MAALE ADUMIM, West Bank -- From the deck of a swanky new cafe at the edge of this sprawling Jewish settlement, customers gaze out at a large patch of desert that is the latest point of contention in the Israeli-Palestinian conflict.
People in Maale Adumim, and in the Israeli leadership, hope that the land will soon become an unbroken chain of roads and homes linking their community to Jerusalem. But Palestinians -- along with much of the world -- see it as a critical part of their future state.
Yet a few days before the Israeli national elections Tuesday, many of the Maale Adumim settlers said the existential question of what would happen in the West Bank was not their top concern. In this campaign, voters in this settlement and elsewhere said, the issues that have been staples of Israeli politics for generations have been largely invisible, and social values or pocketbook concerns have been front and center.
"Sometimes you have to know there is no solution right now, put that aside and think of other things," said Shlomo Cohen, 46, a landscaper who wears the signature knitted skullcap of the so-called national-religious sector.
If there is a consensus among voters and analysts alike of what by most accounts has been a moribund campaign, it is that Prime Minister Benjamin Netanyahu is expected to win another term -- despite a gaping deficit, despite a stalemated peace process, despite having a political partner indicted on fraud charges and even though he waged a war with Gaza to mixed reviews.
The headlines from Israel's 2013 campaign have been about the failure of a fragmented center and left to field a credible challenger to Mr. Netanyahu, and the emergence of an emboldened national-religious party with a hard-line position on the Palestinian conflict.
As the Middle East's most stable democracy turns inward, experts say a growing majority of Israelis have given up on the land-for-peace paradigm that has defined the debate for decades, cementing the country's shift to the right in politics, policy and public discourse. That promises to complicate Mr. Netanyahu's already strained relations with President Barack Obama, as Israel faces international condemnation for its continued expansion of settlements in the West Bank.
"Israeli society today is in despair," said Yossi Klein Halevi, a journalist and senior fellow at the Shalom Hartman Institute in Jerusalem. "And despair is a dangerous political place, because despair can yield extreme temptations."
It has been the least competitive election in memory, and the least substantive; one columnist wrote Sunday that "an indifferent and yawning Israel" was heading to the polls.
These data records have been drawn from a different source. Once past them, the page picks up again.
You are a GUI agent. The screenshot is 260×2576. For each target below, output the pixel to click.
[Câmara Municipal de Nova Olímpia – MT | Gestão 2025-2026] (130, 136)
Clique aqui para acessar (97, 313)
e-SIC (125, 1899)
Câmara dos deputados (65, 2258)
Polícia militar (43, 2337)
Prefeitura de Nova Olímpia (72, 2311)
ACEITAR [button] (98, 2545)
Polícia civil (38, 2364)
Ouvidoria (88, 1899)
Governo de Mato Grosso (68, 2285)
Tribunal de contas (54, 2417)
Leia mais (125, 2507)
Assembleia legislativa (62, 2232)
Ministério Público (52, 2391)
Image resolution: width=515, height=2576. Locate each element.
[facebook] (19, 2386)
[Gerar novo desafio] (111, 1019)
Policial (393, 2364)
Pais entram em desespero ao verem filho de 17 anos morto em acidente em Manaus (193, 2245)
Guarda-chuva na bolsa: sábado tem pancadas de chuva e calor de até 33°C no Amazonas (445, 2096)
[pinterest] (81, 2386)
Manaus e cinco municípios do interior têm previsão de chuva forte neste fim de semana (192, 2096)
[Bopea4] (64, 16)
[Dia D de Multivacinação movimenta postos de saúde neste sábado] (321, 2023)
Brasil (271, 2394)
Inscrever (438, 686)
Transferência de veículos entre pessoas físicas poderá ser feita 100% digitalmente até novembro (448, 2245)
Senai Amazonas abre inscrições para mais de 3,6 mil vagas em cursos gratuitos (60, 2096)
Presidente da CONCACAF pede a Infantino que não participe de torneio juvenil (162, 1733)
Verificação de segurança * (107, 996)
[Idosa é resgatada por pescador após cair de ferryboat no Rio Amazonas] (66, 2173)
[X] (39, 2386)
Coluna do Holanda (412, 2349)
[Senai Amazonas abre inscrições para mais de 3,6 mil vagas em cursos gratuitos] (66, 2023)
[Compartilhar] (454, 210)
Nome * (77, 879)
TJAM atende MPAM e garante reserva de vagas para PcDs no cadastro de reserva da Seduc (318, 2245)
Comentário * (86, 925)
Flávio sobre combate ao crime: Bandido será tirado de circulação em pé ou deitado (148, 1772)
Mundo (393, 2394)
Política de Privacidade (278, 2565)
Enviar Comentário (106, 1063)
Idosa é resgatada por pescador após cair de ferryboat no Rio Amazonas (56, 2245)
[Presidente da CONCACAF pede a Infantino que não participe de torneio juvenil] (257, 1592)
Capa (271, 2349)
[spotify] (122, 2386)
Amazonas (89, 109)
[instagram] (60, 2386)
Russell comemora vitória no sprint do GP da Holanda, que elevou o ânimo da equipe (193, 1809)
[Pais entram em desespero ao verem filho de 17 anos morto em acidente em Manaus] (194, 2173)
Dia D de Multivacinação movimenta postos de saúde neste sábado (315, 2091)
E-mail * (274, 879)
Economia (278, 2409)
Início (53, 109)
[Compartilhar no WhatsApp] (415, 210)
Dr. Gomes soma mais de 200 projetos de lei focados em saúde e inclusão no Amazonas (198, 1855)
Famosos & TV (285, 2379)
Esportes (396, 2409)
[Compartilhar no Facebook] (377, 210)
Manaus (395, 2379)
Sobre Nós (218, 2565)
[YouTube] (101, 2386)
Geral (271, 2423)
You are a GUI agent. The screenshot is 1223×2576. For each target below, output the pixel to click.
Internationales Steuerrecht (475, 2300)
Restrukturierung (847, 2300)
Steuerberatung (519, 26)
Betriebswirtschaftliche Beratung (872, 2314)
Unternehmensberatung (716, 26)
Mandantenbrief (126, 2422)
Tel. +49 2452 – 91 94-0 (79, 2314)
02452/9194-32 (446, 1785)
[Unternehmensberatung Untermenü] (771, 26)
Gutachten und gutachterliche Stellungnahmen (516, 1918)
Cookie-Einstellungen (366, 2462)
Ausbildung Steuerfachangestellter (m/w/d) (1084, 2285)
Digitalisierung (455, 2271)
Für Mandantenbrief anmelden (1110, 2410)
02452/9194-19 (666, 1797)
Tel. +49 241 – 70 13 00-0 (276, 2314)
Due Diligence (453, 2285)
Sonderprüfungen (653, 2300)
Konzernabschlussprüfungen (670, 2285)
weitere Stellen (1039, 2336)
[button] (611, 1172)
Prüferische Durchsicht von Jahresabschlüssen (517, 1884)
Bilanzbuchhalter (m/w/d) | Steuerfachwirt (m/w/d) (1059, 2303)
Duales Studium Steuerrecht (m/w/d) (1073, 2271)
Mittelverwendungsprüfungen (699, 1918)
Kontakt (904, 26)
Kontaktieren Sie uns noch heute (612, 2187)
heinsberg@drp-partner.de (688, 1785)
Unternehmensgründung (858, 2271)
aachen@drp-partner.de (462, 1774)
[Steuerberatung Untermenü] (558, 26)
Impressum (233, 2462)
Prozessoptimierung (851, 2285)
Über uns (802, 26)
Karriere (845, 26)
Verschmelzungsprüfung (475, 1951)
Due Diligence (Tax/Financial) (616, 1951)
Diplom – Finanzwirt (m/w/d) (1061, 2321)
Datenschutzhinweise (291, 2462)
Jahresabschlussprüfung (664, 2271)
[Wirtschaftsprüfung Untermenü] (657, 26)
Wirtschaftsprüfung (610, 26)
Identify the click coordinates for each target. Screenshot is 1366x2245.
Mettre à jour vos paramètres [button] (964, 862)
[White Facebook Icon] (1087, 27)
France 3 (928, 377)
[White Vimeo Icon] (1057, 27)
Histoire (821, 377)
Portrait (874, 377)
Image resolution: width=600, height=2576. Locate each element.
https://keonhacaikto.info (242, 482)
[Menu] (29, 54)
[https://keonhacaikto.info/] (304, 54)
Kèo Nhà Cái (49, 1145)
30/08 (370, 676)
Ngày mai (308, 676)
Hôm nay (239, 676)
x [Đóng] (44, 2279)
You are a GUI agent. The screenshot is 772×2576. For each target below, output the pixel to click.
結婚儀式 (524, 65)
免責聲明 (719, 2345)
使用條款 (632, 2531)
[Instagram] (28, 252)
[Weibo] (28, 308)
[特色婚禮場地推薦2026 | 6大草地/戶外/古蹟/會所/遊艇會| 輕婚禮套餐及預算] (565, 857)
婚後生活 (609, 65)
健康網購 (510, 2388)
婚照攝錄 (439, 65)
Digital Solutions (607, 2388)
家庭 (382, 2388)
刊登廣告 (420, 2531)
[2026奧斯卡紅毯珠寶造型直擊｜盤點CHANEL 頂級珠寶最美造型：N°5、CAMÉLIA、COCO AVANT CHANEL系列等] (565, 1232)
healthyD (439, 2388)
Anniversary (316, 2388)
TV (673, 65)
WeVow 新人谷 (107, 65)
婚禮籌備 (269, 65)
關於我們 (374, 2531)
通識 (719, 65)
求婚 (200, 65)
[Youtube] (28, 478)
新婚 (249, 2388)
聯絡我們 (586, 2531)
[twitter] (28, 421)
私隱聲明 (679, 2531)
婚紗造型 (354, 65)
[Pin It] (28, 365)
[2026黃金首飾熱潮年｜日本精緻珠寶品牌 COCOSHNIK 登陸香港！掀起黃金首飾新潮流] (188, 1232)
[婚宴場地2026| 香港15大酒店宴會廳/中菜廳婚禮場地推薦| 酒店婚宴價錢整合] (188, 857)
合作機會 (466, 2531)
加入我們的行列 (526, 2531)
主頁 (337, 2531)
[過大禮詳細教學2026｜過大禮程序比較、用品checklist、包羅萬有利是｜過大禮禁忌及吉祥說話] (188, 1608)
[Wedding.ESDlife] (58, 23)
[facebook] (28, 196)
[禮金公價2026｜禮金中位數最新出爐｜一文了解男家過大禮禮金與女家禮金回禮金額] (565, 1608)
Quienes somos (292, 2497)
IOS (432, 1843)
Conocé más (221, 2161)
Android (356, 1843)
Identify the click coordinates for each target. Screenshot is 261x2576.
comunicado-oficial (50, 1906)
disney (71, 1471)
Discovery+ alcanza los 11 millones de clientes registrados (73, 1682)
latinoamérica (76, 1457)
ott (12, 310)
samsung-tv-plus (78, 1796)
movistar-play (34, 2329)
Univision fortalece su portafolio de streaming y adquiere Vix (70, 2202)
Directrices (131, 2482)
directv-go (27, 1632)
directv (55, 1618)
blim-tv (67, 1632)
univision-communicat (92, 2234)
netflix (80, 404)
Each party seems to be on a different playing field, in terms of priorities, as Mr. Netanyahu's dominant Likud-Beiteinu faction has campaigned neither on issues nor accomplishments, failing to even produce a formal platform, but on the simple theme of strength. Experts say there is an unusually high percentage of undecided voters in the campaign's final days.
An average of the public polls published Thursday and Friday suggests that candidates from Likud-Beiteinu will win 35 of Parliament's 120 seats, down from its current 42. The next largest party looks like left-leaning Labor, with average 16 seats, followed by 14 for the new Jewish Home party, whose charismatic leader and hawkish stance on the Palestinians have been the most dynamic aspects of the campaign.
Perhaps more important, the bloc of right-wing and religious parties is expected to total 62-71 seats, according to the polls, leaving Mr. Netanyahu in a strong position to form the next government, though it remains unclear whether he will reach out to the center or stick with staunch conservatives.